Rozdział XI

„Uwięzieni… gdzie?”


Zelgadis zmierzał ciemnym korytarzem w stronę małego pokoju na poddaszu. Z dołu dochodziły go stłumione rozmowy przyjezdnych i wrzaski jakiejś niezadowolonej kobiety. Ostatecznie musiał przyznać, że z pewnością nie było to najlepsze miejsce dla wybrednych damulek. Odpadający ze ścian tynk, wilgoć w pokojach i szczury, choć na to ostatnie właściciel gospody zdecydowanie zaprzeczał. Nagle gwar został przerwany przez uderzenie zegara, który obwieścił nadejście północy. Zdenerwowany młodzieniec spojrzał na godzinę i przyspieszył kroku, by już po chwili stanowczo pchnąć drzwi prowadzące do swojego celu.

– Dobrze, że już jesteś. – Usłyszał na powitanie.

– Gdzie księga? – zaczął bez ogródek i przeszukał pomieszczenie stalowym wzrokiem.

– Tu ją mam. – Yuuki wstała z krzesła i położyła wolumin na małym stoliku. – Jesteście tego pewni? – dodała dla przekonania, ale w odpowiedzi dostała tylko kiwnięcie głową. – Dobrze więc…

Lina i Gourry podnieśli się ze starej, narożnej sofy i stanęli tuż obok Zelgadisa. Tymczasem Mizu podszedł do drzwi i z cichym skrzypnięciem, zamknął je na klucz.

– Gotowi? – zapytała z przejęciem Yuuki.

– Zawsze… – mruknął Gourry i odruchowo złapał za rękojeść swojego miecza.

– Kiedy otworze księgę musicie „wskoczyć” do środka! No, to na trzy!

– To zaczyna mnie przerażać… – szepnęła Lina i nerwowo przestąpiła z nogi, na nogę.

– Raz! – Padło nagle.

Zelgadis przełknął głośno ślinę…

– Dwa!

Powoli zaczynał rozumieć niebezpieczeństwo sytuacji i ryzyko, którego się podjął…

– I…!

A może jeszcze się wycofać?

– Trzy!

Yuuki szarpnęła za okładkę i otworzyła przejście. Stronice zaszeleściły niebezpiecznie, targane jakąś niewidzialną siłą, by po chwili błysnąć oślepiającym światłem i ponownie uwolnić demona…

***

            Dziewczyna zerwała się z krzykiem na swoim posłaniu. Oddech zastygł w jej piersi zupełnie tak, jak gdyby bał się wyjrzeć na świat. Chłodne powietrze powoli i ostrożnie przedzierało się przez płuca, targane niespokojnym rytmem.
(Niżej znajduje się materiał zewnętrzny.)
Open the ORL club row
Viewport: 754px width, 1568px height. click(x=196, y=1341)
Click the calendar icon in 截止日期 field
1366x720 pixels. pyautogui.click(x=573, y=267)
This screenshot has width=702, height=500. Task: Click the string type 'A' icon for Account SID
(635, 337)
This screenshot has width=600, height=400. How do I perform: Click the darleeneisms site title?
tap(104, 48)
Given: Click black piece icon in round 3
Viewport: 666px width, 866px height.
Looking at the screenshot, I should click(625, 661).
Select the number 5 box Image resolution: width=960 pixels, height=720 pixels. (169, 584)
Po chwili jej wątłym ciałem wstrząsnęły dreszcze, a w oczach pojawiły się łzy.

– To tylko zły sen… – szepnęła do siebie, chcąc jednocześnie uspokoić łomot serca.
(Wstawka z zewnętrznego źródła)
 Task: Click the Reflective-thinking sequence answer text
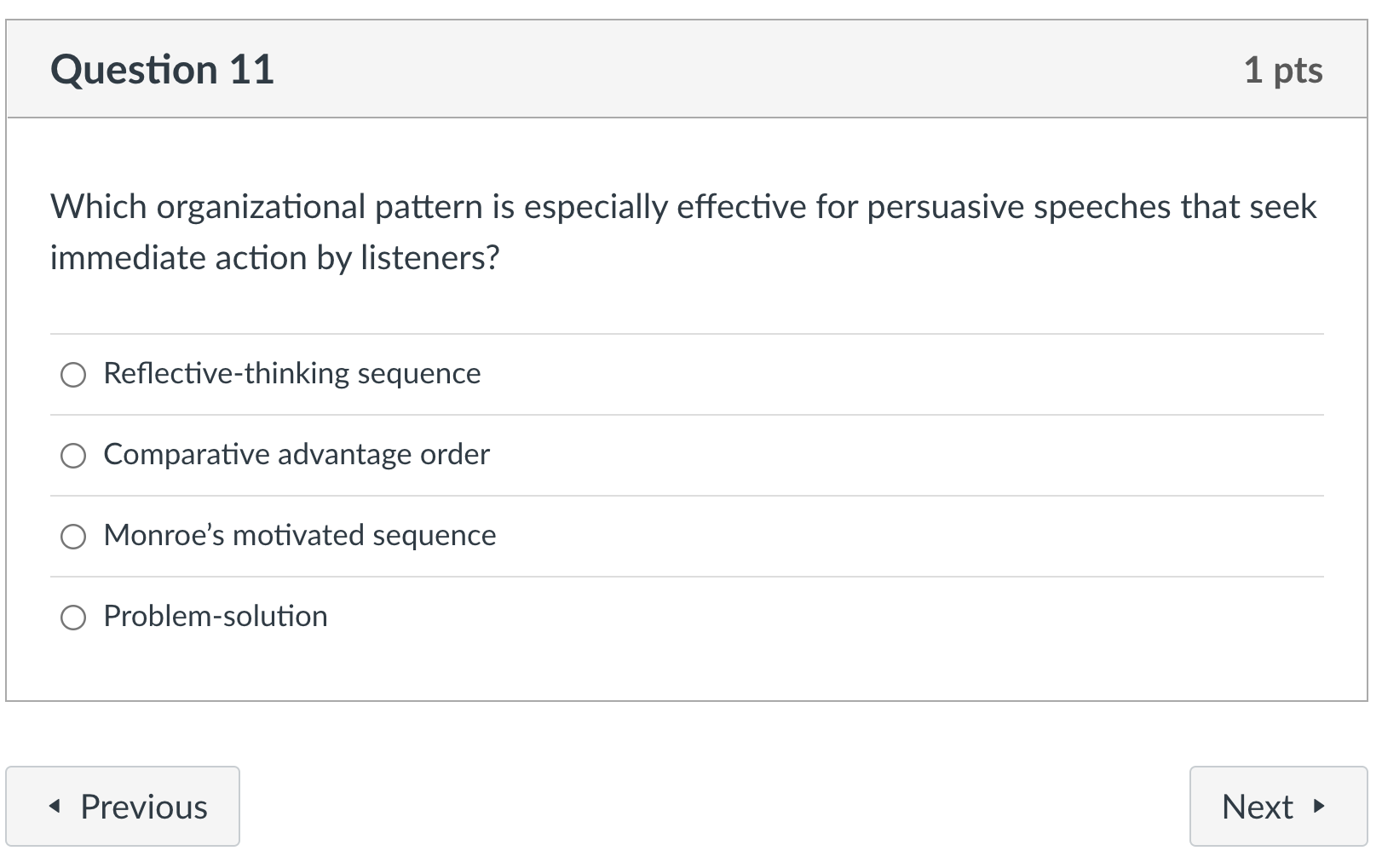coord(291,373)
Krople zimnego potu spływały po jej twarzy, a ubranie nieprzyjemnie przylgnęło do pleców.

– Akama…? – Nagłe pytanie zgasło w ciemności, pozostając bez odpowiedzi.

Zawstydzona dziewczyna spuściła głowę w dół. Niezręczną ciszę przerwało ciche westchnienie. Chłopak dobrze wiedział, że w tych momentach rozmowy są nieznaczące, jednak trudno było mu znaleźć inny sposób. Bez słowa wstał i usiadł obok skulonej w mroku postaci.

– Kirei zostaw mnie!

Panna zamierzała już wstać, gdy chłopak chwycił ją za rękę i ponownie przyciągnął do siebie.

– To nie takie proste! – powiedział z triumfalnym uśmiechem, jednak i ten, jak wszystko pozytywne na tym świecie, szybko zniknął, gdy młodzieniec wyczuł pod palcami coś lepkiego. – Znowu krwawią… – stwierdził ponuro, przyglądając się nadgarstkom Akamy.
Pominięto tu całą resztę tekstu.